The event is co-hosted by leading women’s movements and local community organisations including Nous Sommes Les Solutions, Khelkom Women Fishers Association, Les Femmes s’engagent, L’Association de défense des droits des aides ménagères et domestiques, Réseau des Femmes Braves and Femmes Riveraines de Campo.

Non-governmental organizations supporting the platform include Kebetkache Women Development & Resource Centre, WoMin African Alliance, Green Development Advocates, and Lumiere Synergie pour le Developpement.

According to a release from Kebetkache Women Development & Resource Centre’s Fabian Nsemeke and WoMin African Alliance’s Connie Nagiah, the assembly brings together women from Guinea Conakry, Côte d’Ivoire, Cameroon, Senegal, Mali, Burkina Faso, Sierra Leone, Liberia, Democratic Republic of the Congo and Nigeria “who daily experience the costs of the rapidly growing climate crisis.

“Participants include women resisting mining and oil and gas extraction; industrial agriculture, fishing, and forestry; and mega energy and infrastructure projects,” the release said.
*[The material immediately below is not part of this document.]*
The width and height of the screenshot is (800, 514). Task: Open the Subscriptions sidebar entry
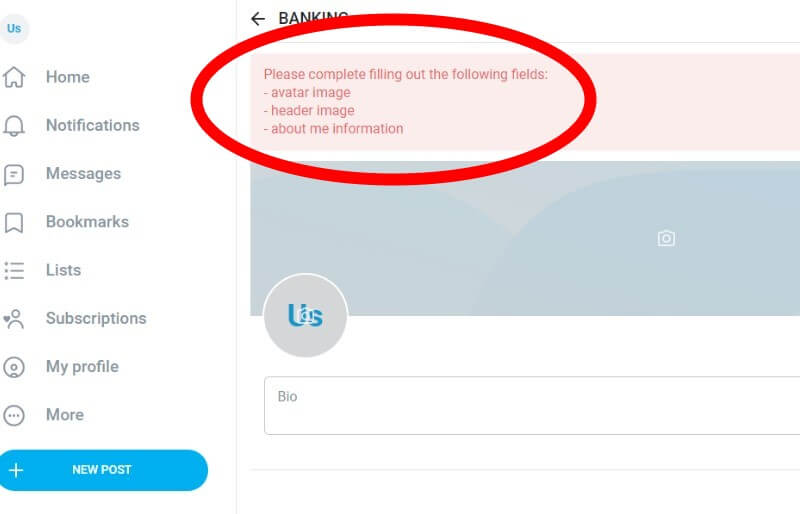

The release further noted that sub-Saharan Africa is suffering the extreme costs of a climate crisis that is not of its making.

“Africa has contributed less than 3% of all carbon emissions since 1880 but is warming faster than any other region in the world. While the world’s climate has warmed by a global average of 1.1 degrees celsius, the average for Africa sits at around 1.5 degrees. Heat waves, droughts, wildfires, and cyclones, as well as locust plagues, flooding and rising sea levels affecting coastal communities are commonplace. By 2050, as many as 86 million Africans will be forced to migrate within their own countries due to climate change.

“African women face the brunt of climate impacts given a division of labour which assigns them primary responsibility for household food production and preparation, water and energy harvesting, and care for the elderly, the young and the sick.

“This critical gathering of the world’s most impacted people will foreground the gendered impacts and costs of a rapidly warming climate and offer women a space to share their experiences and organising strategies, learn from each other, deepen their knowledge, and build solidarity.”

The assembly, according to Kebetkache’s Nsemeke and WoMin’s Nagiah, aims to strengthen and unify “women-led struggles against destructive large-scale projects and false solutions to the climate crisis and offer a powerful platform for women to propose and shine a light on the real development solutions that African women and their communities need to survive now and into the future.”

This, they said, represents the start of a permanent assembly of African women for climate and development justice.

“Women and their communities in the Niger Delta have, for decades, carried the costs of ill-health, violence, hunger, and displacement, so that the world’s most powerful corporations, the wealthy and middle classes in the global North could enjoy unlimited energy supplies and development possibilities. It is apt that the Assembly is held here.

“According to Nigeria’s Ngozi Azumah: ‘Our food, our soil is very rich, but it’s been defiled by the oil and gas. Companies are not compensating us. Our office is our land. Before [the oil companies] we were working and contributing something…now there’s nothing for women to trade and feed their children.

“Ahead of the upcoming COP27 in Egypt, billed as the ‘African COP’, the voices of African women must be at the forefront for they carry the greatest costs, but they also hold the real solutions that our continent, its peoples, nature and the world desperately need.

“Women say ‘No’ to the powerful multinational corporations who wield great power over northern government delegations. They demand that their governments stand with their people first. And they insist that corporations and elites in the global North acknowledge responsibility for the climate crisis and pay their dues to the peoples and the women of Africa. The time for climate justice is now.